特别令人烦恼(并且容易出错)的是,必须通过创建一个单独的
In contrast, the designers of the Unix system calls made the common case simple. For example, they recognized that sequential I/O is most common, so they made that the default behavior. Random access is still relatively easy to do, using the lseek system call, but a developer doing only sequential access need not be aware of that mechanism. If an interface has many features, but most developers only need to be aware of a few of them, the effective complexity of that interface is just the complexity of the commonly used features.
相反,
4.8 Conclusion 结论
By separating the interface of a module from its implementation, we can hide the complexity of the implementation from the rest of the system. Users of a module need only understand the abstraction provided by its interface. The most important issue in designing classes and other modules is to make them deep, so that they have simple interfaces for the common use cases, yet still provide significant functionality. This maximizes the amount of complexity that is concealed.

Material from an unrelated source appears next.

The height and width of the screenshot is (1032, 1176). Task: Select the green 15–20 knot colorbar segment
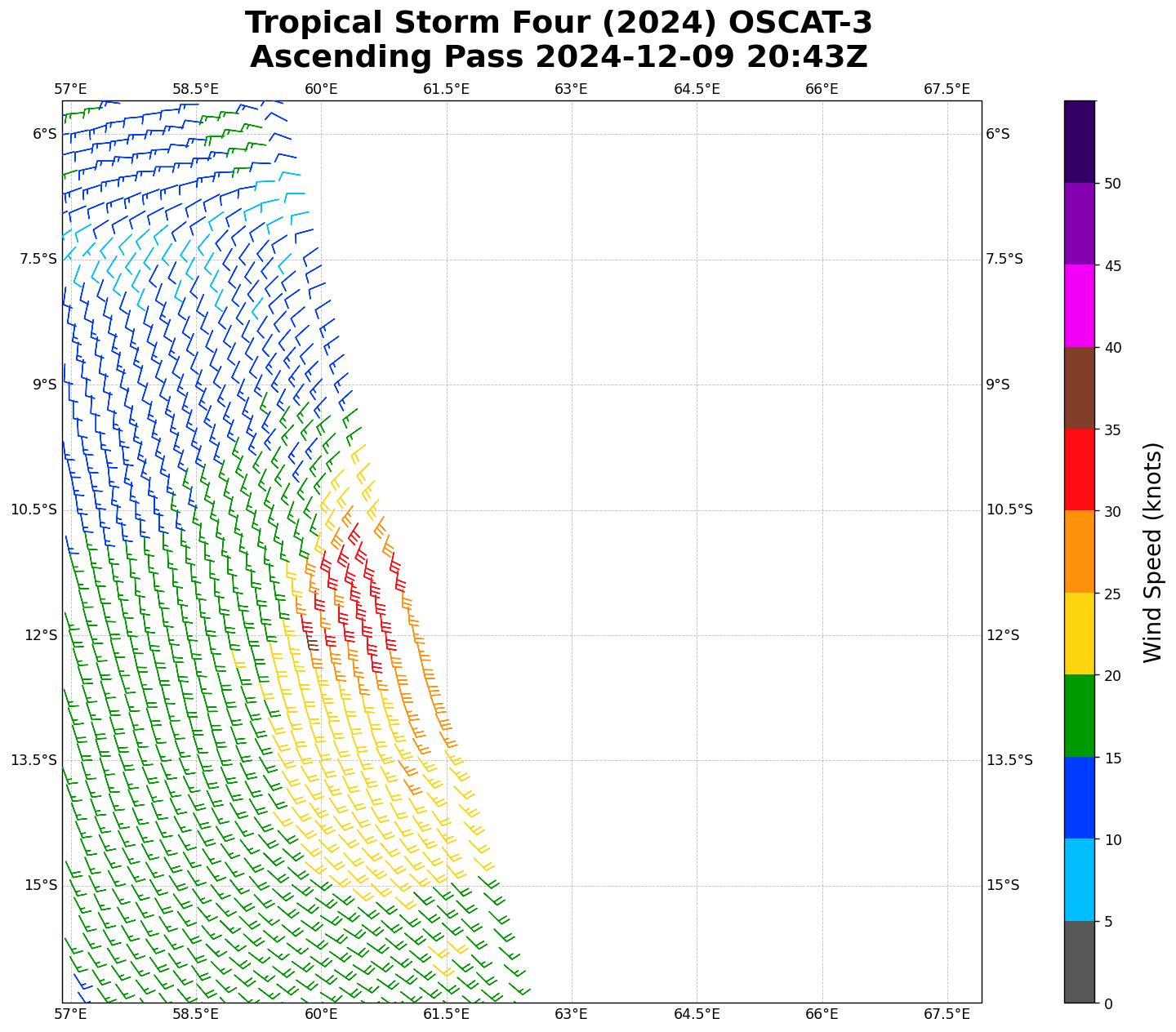coord(1079,715)
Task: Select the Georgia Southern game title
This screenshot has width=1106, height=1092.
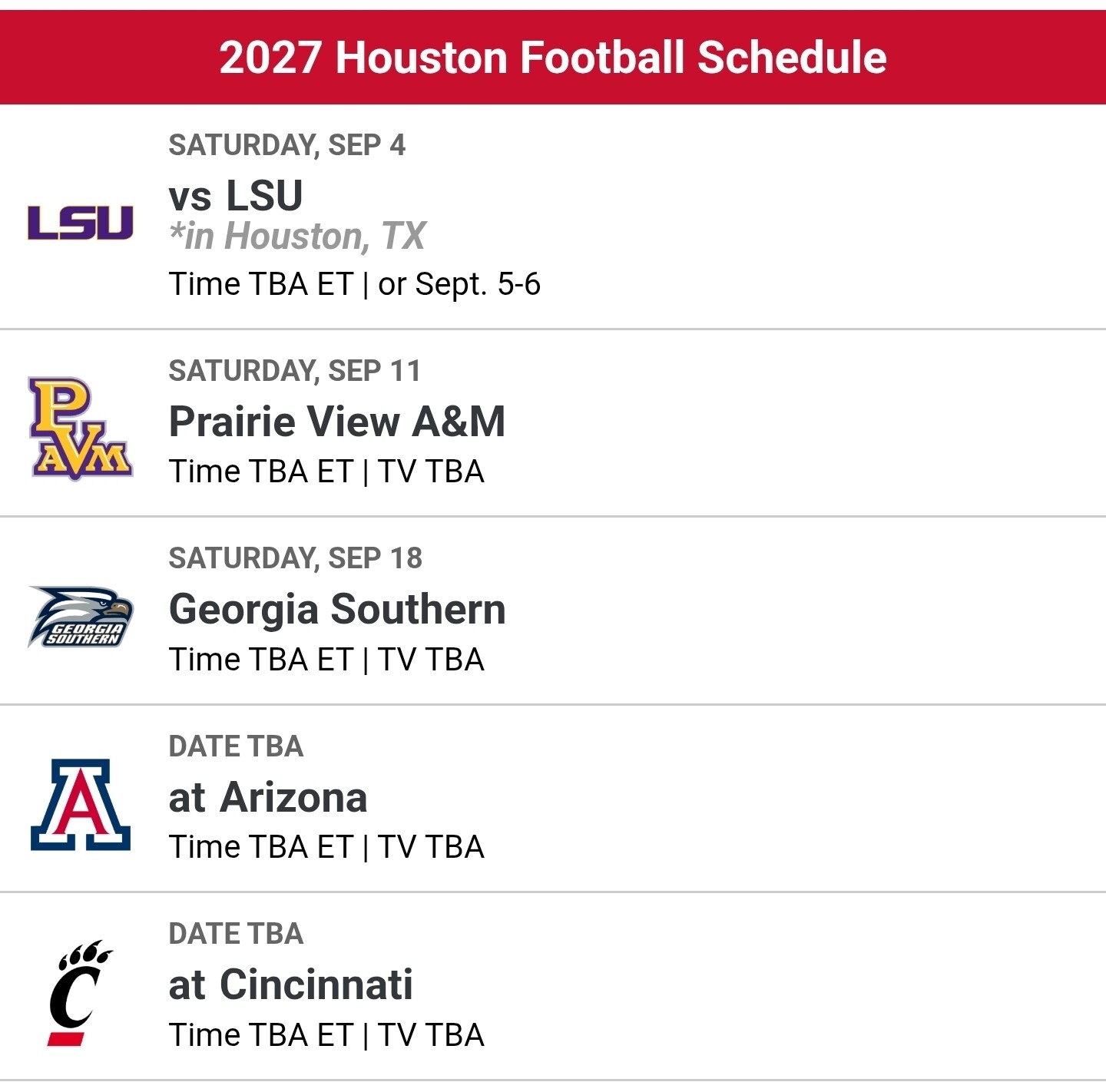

通过将模块的接口与其实现分开,我们可以将实现的复杂性从系统的其余部分中隐藏出来。模块的用户只需要了解其接口提供的抽象。设计类和其他模块时,最重要的问题是使它们更深,以使它们具有适用于常见用例的简单接口,但仍提供重要的功能。这使隐藏的复杂性最大化。
1 There exist languages, mostly in the research community, where the overall behavior of a method or function can be described formally using a specification language. The specification can be checked automatically to ensure that it matches the implementation. An interesting question is whether such a formal specification could replace the informal parts of an interface. My current opinion is that an interface described in English is likely to be more intuitive and understandable for developers than one written in a formal specification language.